Stored items:
* * * * * * * * *
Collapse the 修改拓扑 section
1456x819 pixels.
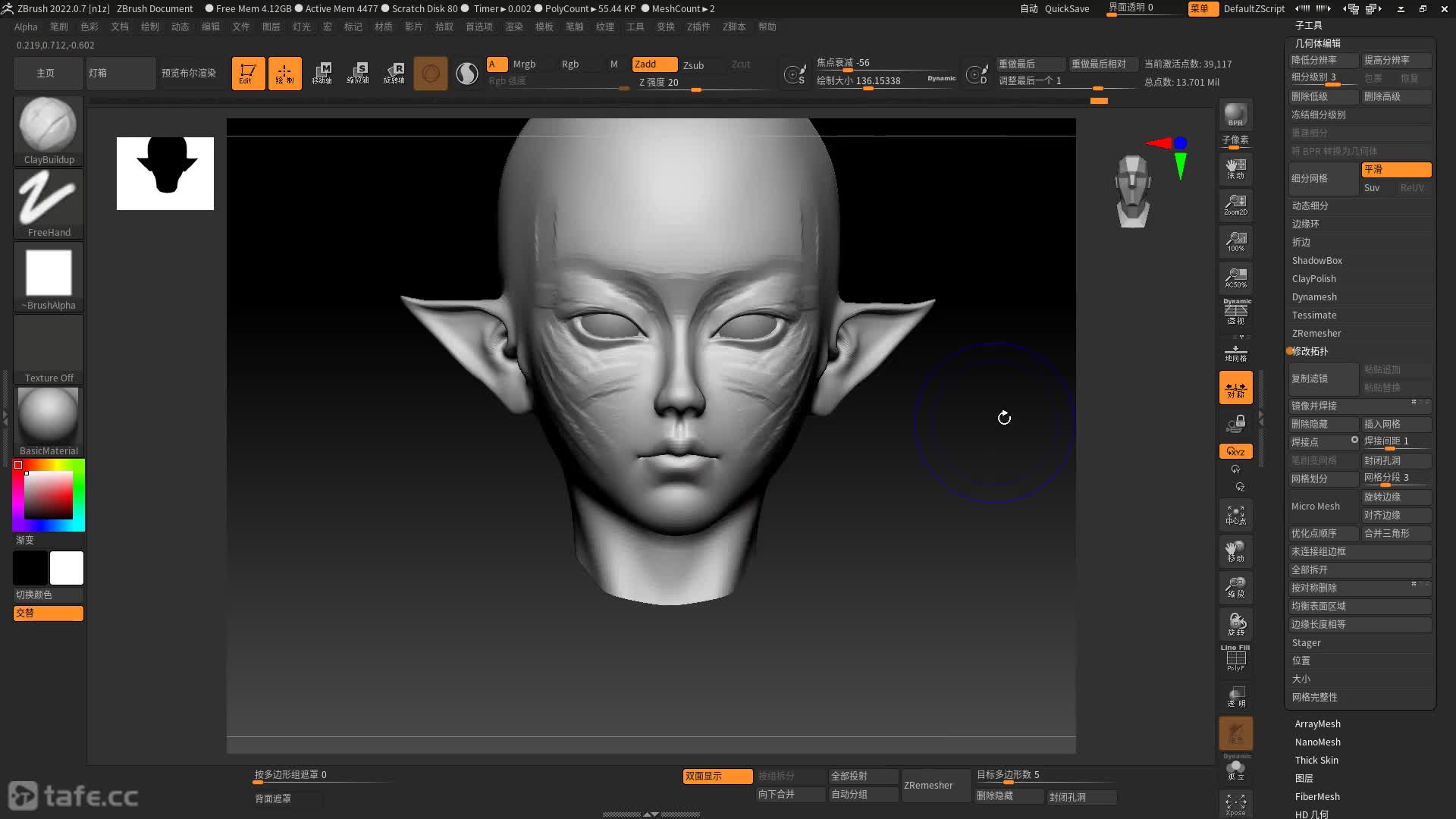(1310, 351)
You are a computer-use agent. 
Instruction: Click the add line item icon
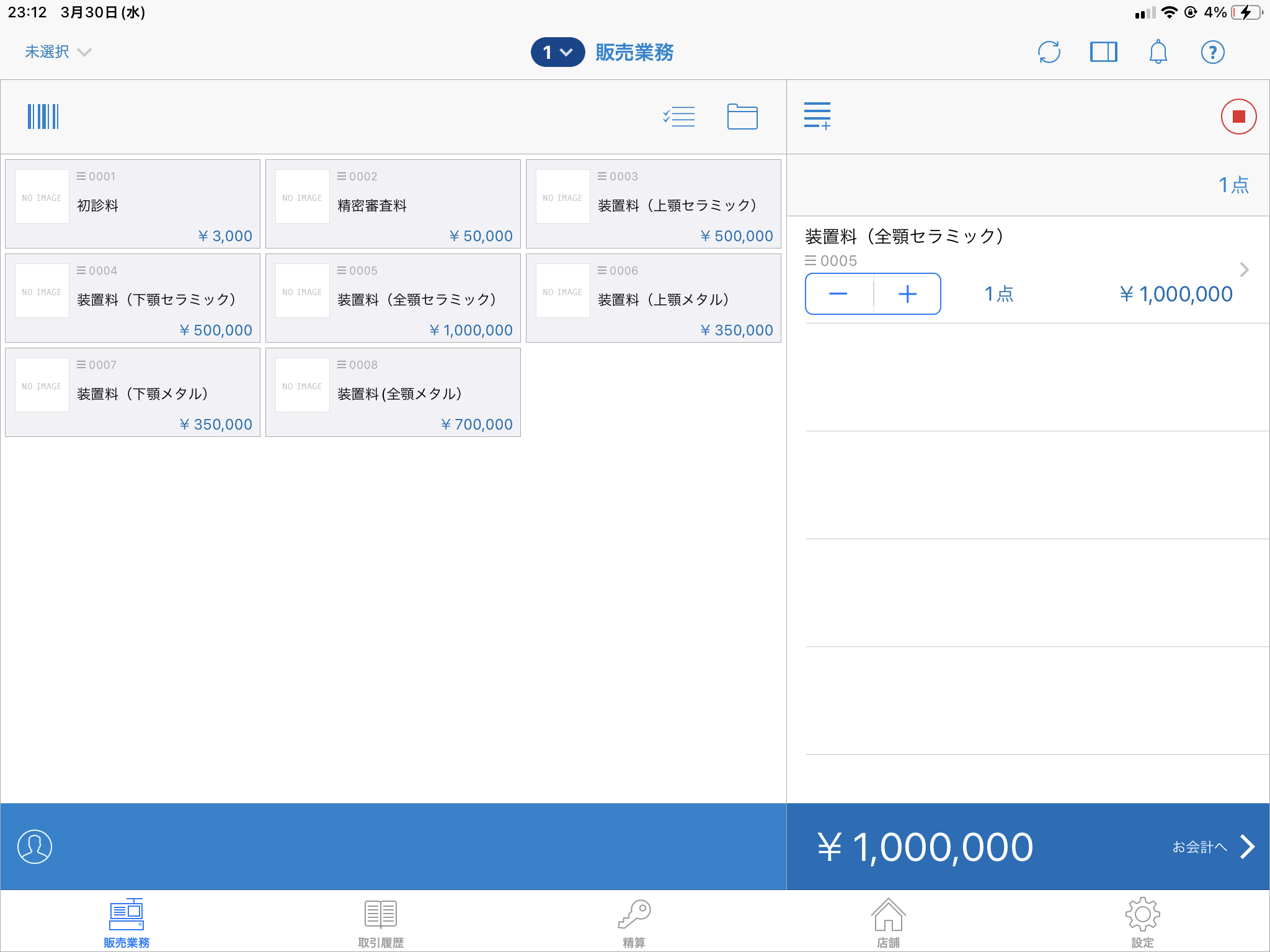tap(817, 116)
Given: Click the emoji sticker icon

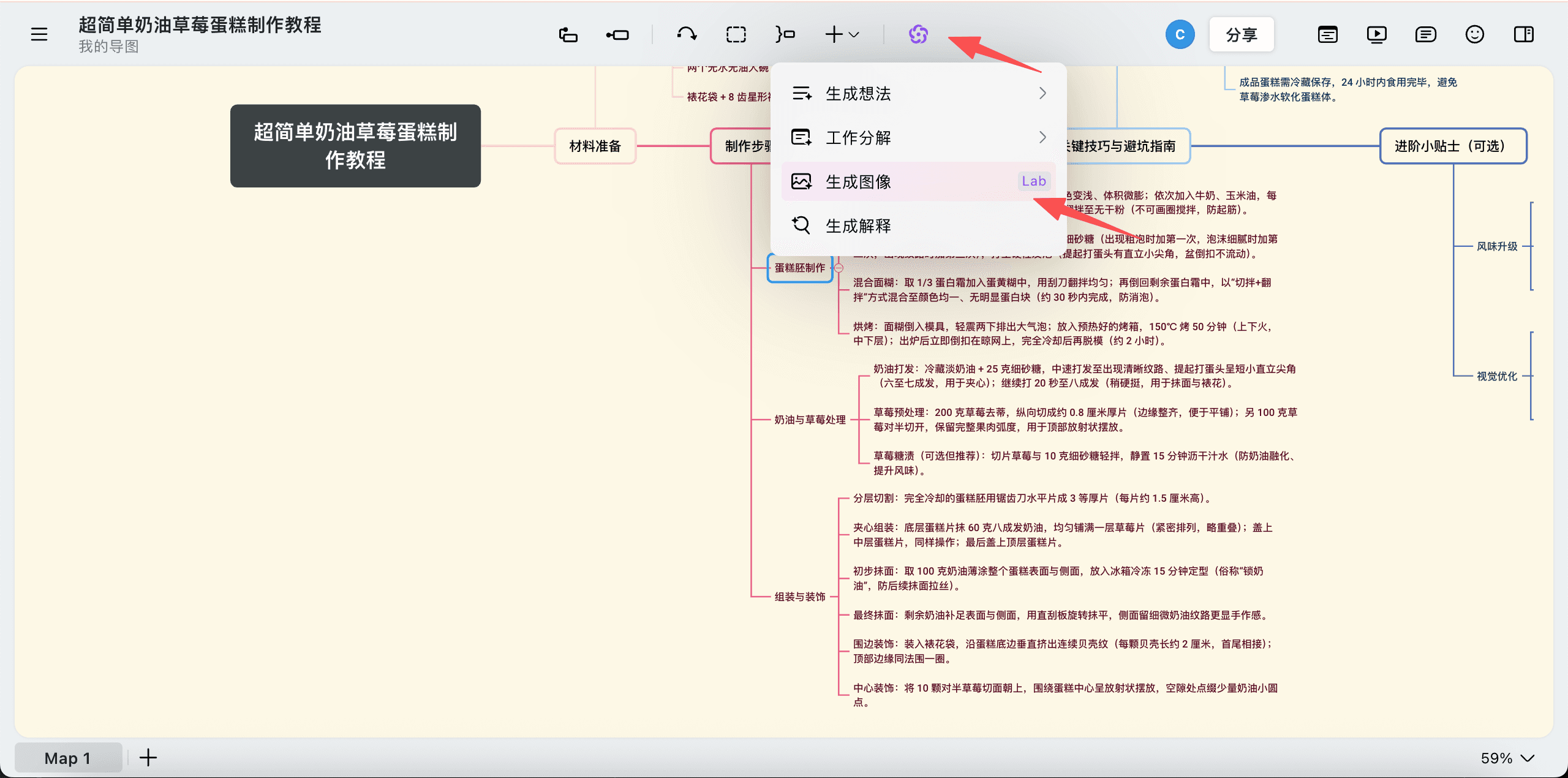Looking at the screenshot, I should (x=1474, y=34).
* * * * * * * * *
Exact wording is required throughout: write out all the records, but no pictures.

Collapse the 修改拓扑 section
1456x819 pixels.
(1310, 351)
You are a computer-use agent. 
Instruction: Click the add line item icon
tap(817, 116)
Given: Click the emoji sticker icon

Looking at the screenshot, I should (x=1474, y=34).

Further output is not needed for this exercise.